Start of Source excerpt

Let’s back up a step. The economic inequality data are so familiar by now that they’ve lost the ability to surprise: the world’s richest 1 percent control almost half the world’s wealth; the richest eight men have wealth equal to something like 3+ billion of the world’s poorest. But why?

The most common explanation is that the wealthy have earned it, whether by IQ or intelligence or talent, virtuous hard work (Horatio Alger) or sheer rapacity (The Wolf of Wall St.) Or all of the above, though it’s kind of tough to be both virtuous and rapacious. But what about good old dumb luck?

End of Source excerpt
Start of Source material

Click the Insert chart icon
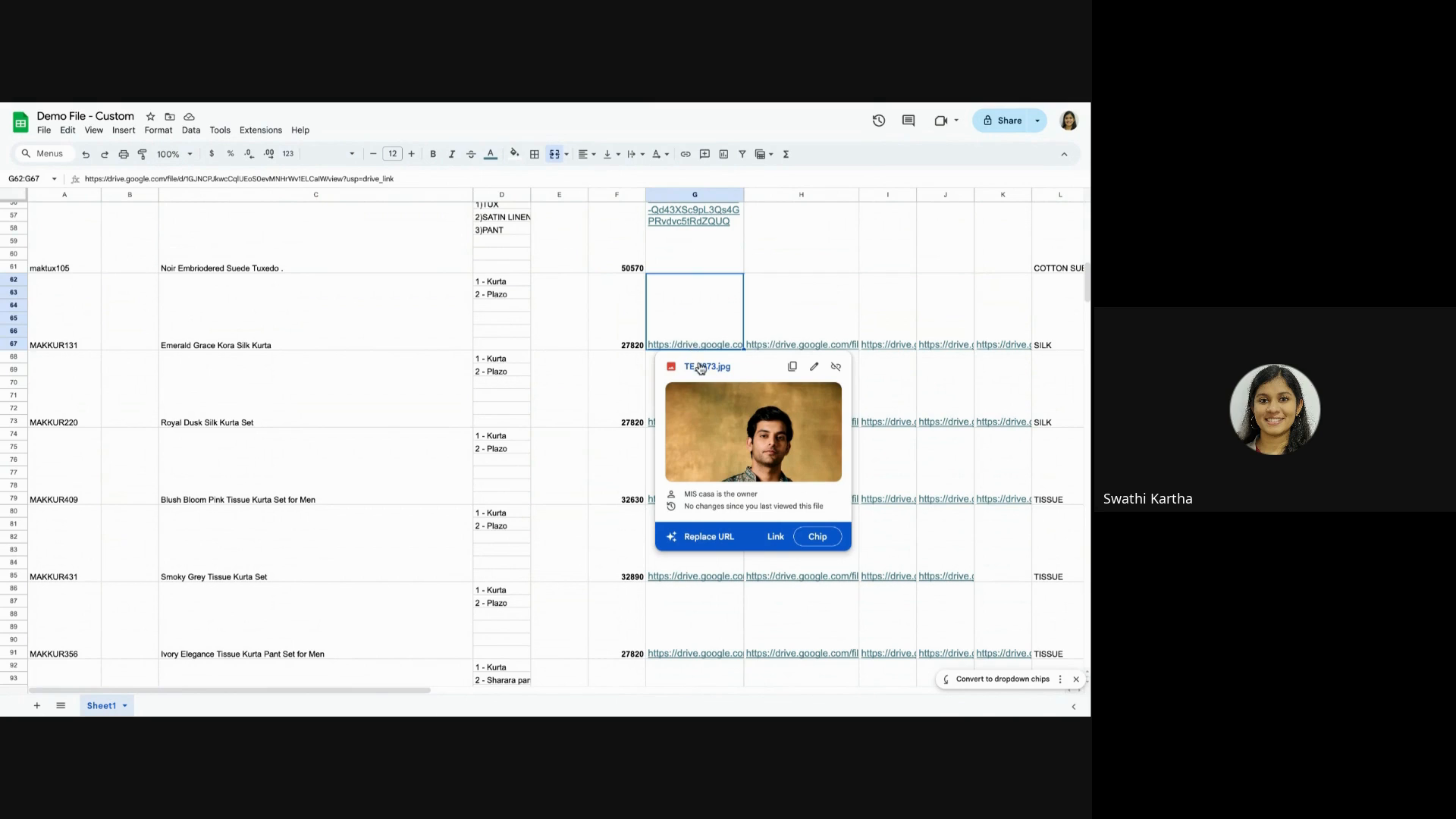The image size is (1456, 819). click(x=723, y=154)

End of Source material

Exercise requirements:
1) Condense the paragraph of the wealth inequality text that begins "The most common explanation" into a short bulleted list that keeps its main points.
2) Please extend the wealth inequality text from its last sentence.

Per-task answers:
1)
- The most common explanation is that the wealthy earned their wealth.
- That might come through IQ, intelligence or talent; virtuous hard work (Horatio Alger); sheer rapacity (The Wolf of Wall St.); or all of these.
- Being both virtuous and rapacious is hard.
- Luck might also explain it.

2)
After finishing the first year of Harvard MBA program (on a journalism fellowship) and then reporting, pondering and writing about business, I couldn’t avoid the conclusion that luck was a — if not the — key determinant of success. And so at the end of our 1983 book, “Life and Death on the Corporate Battlefield: How Companies Win, Lose and Survive”, co-author Tom Friedman and I summed up by writing that “[a] brilliant strategy may prevail in one instance and a brilliant new product may spell victory in another, but behind the bottom line, there are many more crossed fingers than the traditional view of business would lead us to believe.” More recently, the great economic thinker Bob Frank wrote a whole (if short) book featuring its importance, “Success and Luck: Good Fortune and the Myth of Meritocracy”.